FIGURE 26. The standee line at Maria Callas’s Metropolitan debut, October 29, 1956 (authors’ collection)
The claque was a different matter. Originating in Paris in the early nineteenth century as a concession of managements to their stars, then making its way to other parts of Europe and to the United States, its existence as an unofficial operation had been an open secret at the Met since the 1890s. At the beginning of 1906–07, a season of mishap and scandal, a flurry of references to the claque made its way into the papers. Especially piquant was the item concerning the two hundred tickets Caruso distributed to excellent effect in the wake of his Central Park monkey-house conviction. Three days later, absent a claque, his entrance onto the Met stage was received with little fanfare; from then on, he bought fifty tickets for each of his performances. Four years later, an official claque was engaged by the Met management itself. The story goes that one day Gatti and tenor Alessandro Bonci were bemoaning the New York audience’s ignorance of the protocols of applause. Bonci mentioned that he had just the knowledgeable man, his own valet, to initiate clapping at appropriate junctures. And so it was that Max Bennett was hired to organize the claque, and remained steadfastly at his post for decades. He was succeeded by his son, John, who labored noisily until 1935, when the newly appointed Edward Johnson refused to continue to foot the bill for the chief claqueur. Johnson went further, forbidding artists from passing out tickets to fans grateful to repay the debt with well-placed bravos. The Times speculated (Dec. 13, 1935) that prior to the interdiction, Bennett had pocketed as much as $100 a week. His fees, higher for Saturday matinees, were based on the number of curtain calls: $25 guaranteed two bows, and for every additional bow another $5 was tacked on to the bill. There was not a set cost for “hissing a rival singer,” as was specified on a mid-nineteenth-century Parisian price list: 250 francs, 25 more than for “overwhelming applause.” And yet, some believed that “hissing a rival singer” or its
equivalent was also for sale at the twentieth-century Met. By the end of 1935, the claque was back. But now, the chief claqueur was paid by the artists. Toward the end of Johnson’s tenure, Virgil Thomson weighed in on the matter. In decline during World War II, he said, the claque was reborn with the postwar importation of Italian tenors: Ferruccio Tagliavini’s debut “last fall was a brilliant occasion because claques were operating in his favor.” Giuseppe Di Stefano’s debut, less successful by far, “was defended by a single claque and a very crude one” at that (Herald Tribune, March 28, 1948).

★ ★ ★ ★ ★

- _What you have to do_:
Do these statements agree with the passage on the Met claque? For each, answer yes or no and quote the passage's deciding words.
1. After an entrance that drew little fanfare, Caruso bought fifty tickets for each of his performances.
2. Edward Johnson agreed to keep paying the chief claqueur.
3. The mid-nineteenth-century Parisian price list charged less for hissing a rival singer than for overwhelming applause.

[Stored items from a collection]
★ ★ ★ ★ ★

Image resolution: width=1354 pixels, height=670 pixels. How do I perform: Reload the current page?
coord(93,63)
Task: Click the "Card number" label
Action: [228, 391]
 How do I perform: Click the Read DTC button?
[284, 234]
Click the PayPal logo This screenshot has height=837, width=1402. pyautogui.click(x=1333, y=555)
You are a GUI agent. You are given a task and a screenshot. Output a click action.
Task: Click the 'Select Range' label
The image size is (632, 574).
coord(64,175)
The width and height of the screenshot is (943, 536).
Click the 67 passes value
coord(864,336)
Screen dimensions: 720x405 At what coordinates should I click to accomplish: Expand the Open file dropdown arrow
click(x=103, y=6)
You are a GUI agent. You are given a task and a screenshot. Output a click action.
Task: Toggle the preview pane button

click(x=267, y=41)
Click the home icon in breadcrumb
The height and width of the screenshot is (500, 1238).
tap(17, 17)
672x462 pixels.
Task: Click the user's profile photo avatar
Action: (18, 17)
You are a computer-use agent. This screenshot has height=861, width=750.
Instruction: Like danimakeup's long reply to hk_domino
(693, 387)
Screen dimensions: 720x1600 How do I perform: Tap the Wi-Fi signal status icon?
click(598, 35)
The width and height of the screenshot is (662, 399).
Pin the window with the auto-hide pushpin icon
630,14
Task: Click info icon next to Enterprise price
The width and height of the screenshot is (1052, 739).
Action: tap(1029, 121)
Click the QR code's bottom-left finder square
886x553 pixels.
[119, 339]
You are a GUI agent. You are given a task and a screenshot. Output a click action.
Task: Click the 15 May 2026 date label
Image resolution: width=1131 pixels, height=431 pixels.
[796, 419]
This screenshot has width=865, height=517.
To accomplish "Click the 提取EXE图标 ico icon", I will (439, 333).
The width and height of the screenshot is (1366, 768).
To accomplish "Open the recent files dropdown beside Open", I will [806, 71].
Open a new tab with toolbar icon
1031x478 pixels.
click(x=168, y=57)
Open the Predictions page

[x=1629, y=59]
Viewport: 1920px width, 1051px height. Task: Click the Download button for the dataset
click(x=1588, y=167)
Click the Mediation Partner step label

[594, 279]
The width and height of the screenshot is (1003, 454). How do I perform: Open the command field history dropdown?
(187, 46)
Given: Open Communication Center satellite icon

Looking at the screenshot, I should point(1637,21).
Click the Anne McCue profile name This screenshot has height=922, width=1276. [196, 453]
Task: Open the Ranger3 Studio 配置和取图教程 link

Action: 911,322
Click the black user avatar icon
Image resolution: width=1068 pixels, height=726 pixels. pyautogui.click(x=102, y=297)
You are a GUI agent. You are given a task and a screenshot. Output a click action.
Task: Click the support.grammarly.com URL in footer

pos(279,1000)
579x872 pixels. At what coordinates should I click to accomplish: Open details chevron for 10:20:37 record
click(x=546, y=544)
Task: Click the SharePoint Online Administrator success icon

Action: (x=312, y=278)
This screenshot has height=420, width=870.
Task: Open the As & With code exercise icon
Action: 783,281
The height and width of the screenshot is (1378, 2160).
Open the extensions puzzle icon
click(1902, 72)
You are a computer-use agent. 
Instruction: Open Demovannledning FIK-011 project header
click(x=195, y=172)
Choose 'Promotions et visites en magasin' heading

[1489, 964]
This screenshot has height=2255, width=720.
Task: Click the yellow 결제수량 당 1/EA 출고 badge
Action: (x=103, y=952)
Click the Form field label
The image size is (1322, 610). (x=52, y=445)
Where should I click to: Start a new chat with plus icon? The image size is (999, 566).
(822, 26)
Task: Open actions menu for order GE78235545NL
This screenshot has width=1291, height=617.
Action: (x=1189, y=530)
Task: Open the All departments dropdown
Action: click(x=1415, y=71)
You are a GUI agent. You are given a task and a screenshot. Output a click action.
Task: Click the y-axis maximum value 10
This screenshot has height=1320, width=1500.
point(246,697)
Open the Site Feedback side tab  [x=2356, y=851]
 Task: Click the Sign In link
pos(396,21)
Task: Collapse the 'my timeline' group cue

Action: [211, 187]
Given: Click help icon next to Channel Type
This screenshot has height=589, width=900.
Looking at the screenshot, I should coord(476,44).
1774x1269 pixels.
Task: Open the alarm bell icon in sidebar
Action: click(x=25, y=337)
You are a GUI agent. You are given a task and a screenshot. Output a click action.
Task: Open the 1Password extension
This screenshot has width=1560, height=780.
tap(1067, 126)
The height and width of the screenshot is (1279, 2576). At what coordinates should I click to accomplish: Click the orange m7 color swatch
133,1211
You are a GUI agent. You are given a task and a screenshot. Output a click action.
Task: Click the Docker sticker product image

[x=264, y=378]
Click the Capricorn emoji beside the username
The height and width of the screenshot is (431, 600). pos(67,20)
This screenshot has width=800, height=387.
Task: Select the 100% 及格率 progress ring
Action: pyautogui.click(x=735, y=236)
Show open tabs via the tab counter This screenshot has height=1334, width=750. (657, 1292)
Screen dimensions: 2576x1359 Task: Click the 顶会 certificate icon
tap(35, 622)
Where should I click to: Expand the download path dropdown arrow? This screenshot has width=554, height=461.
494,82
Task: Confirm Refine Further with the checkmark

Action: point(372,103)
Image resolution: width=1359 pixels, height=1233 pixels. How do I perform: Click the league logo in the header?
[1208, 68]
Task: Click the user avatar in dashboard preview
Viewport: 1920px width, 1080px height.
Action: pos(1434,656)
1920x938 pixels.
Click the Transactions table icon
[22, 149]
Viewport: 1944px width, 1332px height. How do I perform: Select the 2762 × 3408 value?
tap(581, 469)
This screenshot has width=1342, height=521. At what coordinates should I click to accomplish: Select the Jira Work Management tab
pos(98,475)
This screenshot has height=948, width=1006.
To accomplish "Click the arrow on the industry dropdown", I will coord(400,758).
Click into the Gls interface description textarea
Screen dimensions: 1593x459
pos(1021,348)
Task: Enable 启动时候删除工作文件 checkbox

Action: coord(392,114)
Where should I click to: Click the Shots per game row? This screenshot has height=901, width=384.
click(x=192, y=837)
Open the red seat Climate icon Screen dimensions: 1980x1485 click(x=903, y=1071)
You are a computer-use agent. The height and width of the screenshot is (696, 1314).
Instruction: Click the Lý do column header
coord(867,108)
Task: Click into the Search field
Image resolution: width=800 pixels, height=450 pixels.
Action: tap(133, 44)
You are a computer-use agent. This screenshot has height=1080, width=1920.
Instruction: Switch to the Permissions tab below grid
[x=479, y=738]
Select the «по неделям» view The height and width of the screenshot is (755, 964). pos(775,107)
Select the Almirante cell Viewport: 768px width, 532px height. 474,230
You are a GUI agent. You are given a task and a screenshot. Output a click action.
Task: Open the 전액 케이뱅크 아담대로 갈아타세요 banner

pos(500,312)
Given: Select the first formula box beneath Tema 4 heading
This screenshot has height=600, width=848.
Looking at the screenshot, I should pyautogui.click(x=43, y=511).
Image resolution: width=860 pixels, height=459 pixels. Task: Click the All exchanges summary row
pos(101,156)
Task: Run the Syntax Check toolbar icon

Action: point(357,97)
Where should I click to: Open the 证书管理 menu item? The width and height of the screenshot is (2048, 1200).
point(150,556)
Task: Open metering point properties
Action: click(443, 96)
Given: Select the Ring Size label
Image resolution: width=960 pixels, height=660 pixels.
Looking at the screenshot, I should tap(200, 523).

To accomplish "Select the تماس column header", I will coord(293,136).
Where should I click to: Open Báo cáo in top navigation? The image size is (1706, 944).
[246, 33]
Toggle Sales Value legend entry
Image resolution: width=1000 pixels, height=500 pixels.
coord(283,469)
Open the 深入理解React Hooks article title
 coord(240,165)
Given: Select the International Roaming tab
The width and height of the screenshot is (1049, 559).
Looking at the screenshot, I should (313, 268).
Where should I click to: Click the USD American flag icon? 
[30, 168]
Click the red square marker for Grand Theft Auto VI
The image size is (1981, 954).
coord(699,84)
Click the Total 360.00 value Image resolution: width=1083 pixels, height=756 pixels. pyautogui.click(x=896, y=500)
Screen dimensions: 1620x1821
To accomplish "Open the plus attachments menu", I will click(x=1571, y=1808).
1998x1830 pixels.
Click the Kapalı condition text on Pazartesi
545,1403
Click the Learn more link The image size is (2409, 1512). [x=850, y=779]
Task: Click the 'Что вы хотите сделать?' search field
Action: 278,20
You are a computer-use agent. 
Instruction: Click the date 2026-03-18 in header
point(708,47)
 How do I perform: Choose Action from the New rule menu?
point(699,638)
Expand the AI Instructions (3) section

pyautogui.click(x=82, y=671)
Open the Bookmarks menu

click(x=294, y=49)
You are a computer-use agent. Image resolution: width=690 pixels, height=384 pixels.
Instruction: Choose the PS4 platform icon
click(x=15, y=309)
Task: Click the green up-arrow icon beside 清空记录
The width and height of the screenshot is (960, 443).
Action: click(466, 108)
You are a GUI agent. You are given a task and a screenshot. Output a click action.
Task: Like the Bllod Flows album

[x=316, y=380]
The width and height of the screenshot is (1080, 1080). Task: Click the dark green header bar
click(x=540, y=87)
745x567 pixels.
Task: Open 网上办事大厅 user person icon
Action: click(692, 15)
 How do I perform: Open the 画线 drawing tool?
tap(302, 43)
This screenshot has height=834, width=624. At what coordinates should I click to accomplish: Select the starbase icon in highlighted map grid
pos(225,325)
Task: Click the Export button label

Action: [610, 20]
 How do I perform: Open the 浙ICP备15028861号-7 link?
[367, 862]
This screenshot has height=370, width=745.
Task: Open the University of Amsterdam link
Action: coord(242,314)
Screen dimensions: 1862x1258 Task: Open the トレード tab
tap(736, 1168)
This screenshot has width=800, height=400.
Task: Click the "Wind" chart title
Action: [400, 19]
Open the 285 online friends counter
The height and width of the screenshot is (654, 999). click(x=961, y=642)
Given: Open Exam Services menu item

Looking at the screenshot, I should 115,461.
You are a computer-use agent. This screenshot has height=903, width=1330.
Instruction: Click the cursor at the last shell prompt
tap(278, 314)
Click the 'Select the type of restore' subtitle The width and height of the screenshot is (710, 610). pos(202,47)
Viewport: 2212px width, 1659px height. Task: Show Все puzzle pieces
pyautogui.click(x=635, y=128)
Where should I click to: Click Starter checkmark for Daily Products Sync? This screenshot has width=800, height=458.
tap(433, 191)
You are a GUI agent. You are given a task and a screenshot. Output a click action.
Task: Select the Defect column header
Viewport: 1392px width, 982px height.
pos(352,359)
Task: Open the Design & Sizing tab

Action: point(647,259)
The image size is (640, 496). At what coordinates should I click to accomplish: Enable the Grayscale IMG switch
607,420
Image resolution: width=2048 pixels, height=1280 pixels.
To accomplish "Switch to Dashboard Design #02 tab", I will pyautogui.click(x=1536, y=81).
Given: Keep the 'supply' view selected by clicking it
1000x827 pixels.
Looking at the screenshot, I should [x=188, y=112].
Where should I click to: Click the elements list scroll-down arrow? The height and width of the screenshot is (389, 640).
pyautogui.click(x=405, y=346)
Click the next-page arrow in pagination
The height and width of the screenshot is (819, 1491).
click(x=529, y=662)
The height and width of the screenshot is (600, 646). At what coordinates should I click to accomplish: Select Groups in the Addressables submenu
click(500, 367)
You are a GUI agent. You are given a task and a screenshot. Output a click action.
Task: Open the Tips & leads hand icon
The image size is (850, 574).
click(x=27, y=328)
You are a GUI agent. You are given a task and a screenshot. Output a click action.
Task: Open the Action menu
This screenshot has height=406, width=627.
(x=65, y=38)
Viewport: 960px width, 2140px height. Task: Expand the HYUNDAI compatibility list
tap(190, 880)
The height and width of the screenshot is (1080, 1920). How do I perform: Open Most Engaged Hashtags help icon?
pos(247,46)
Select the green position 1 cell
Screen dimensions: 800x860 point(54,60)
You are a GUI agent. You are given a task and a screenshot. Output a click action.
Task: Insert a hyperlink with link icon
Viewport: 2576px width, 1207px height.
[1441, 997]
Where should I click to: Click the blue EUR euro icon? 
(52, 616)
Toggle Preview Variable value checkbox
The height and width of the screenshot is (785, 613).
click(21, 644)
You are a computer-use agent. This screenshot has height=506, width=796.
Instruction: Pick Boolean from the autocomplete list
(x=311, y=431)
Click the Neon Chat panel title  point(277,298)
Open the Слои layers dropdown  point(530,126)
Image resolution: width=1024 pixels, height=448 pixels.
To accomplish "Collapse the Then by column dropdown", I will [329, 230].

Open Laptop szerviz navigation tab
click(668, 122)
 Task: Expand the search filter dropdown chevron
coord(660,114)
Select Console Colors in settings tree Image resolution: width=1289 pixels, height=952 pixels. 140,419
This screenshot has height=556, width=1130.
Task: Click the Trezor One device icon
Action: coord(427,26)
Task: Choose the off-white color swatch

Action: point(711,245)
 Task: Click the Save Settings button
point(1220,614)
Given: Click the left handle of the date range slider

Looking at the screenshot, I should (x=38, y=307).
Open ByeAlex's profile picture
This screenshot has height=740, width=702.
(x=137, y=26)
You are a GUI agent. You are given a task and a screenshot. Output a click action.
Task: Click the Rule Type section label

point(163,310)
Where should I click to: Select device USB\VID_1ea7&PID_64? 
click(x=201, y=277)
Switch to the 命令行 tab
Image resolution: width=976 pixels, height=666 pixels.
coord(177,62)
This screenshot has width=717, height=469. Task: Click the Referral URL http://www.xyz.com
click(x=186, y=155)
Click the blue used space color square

★ ★ ★ ★ ★

- _Solution to this exercise_:
1. Yes: "from then on, he bought fifty tickets for each of his performances"
2. No: "refused to continue to foot the bill for the chief claqueur"
3. No: "250 francs, 25 more than for “overwhelming applause.”"